» **Exercices à réaliser**:
a: Reprenez le passage de l'extrait qui s'ouvre sur les mots contenant « Les valeurs et » et se ferme sur « faire la promotion. », en substituant « idéaux » à « principes ».
b: D'après l'extrait, quel projet de loi le Premier ministre Castex présentait-il ?

Les valeurs et les principes portés par cette Charte ont influencé ceux des pays de l’Union ainsi que leurs législations, que les « directives de Bruxelles » ont aussi contribué à élaborer. Pour sa part, le Premier ministre Castex, les a bien assimilés, puisque dans sa présentation du projet de loi confortant les principes républicains (5) : « Ces principes, c’est notamment le respect de la dignité humaine, celui de la liberté d’expression, de penser, de prier, l’égalité entre tous, et particulièrement entre les femmes et les hommes, les droits de l’enfant, notamment, à l’éducation, et plus généralement le refus des comportements dégradants ». Il est bien placé pour en faire la promotion.

» **Données recueillies**:
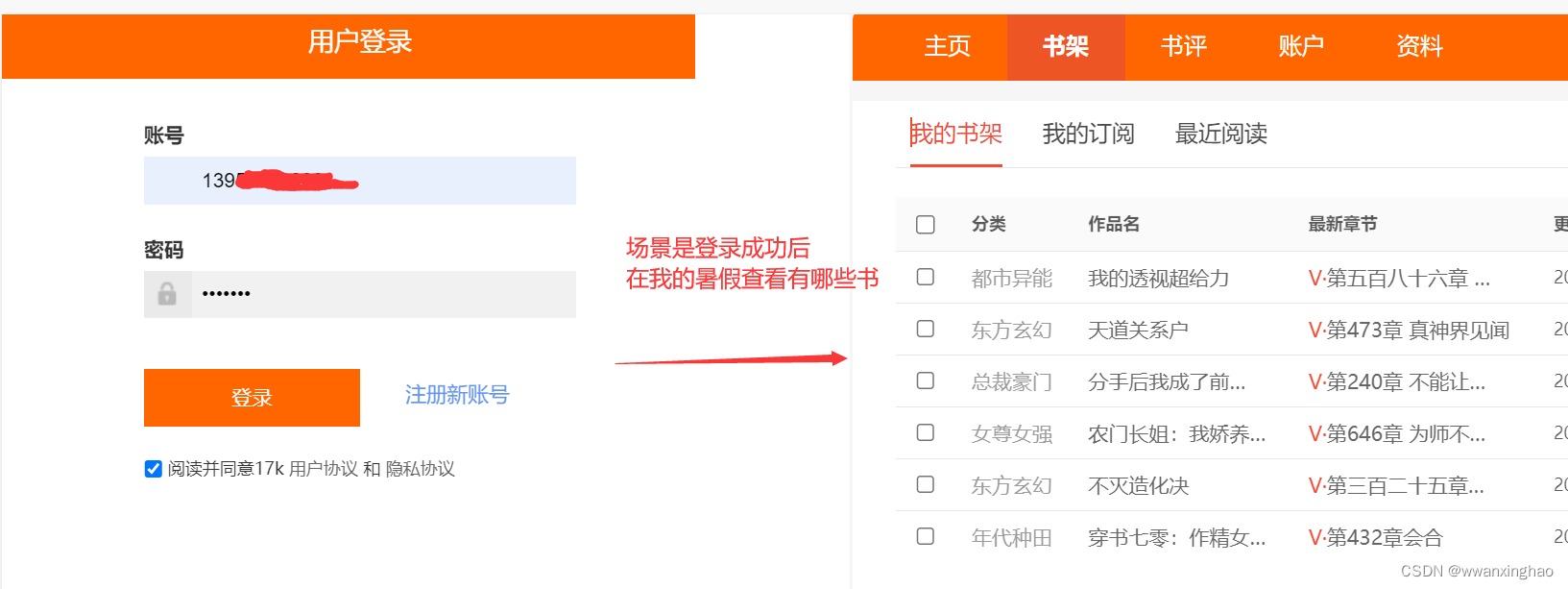Switch to the 主页 tab
The height and width of the screenshot is (589, 1568).
tap(947, 46)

» **Résultats attendus**:
a:
Les valeurs et les idéaux portés par cette Charte ont influencé ceux des pays de l’Union ainsi que leurs législations, que les « directives de Bruxelles » ont aussi contribué à élaborer. Pour sa part, le Premier ministre Castex, les a bien assimilés, puisque dans sa présentation du projet de loi confortant les idéaux républicains (5) : « Ces idéaux, c’est notamment le respect de la dignité humaine, celui de la liberté d’expression, de penser, de prier, l’égalité entre tous, et particulièrement entre les femmes et les hommes, les droits de l’enfant, notamment, à l’éducation, et plus généralement le refus des comportements dégradants ». Il est bien placé pour en faire la promotion.

b: Le projet de loi confortant les principes républicains.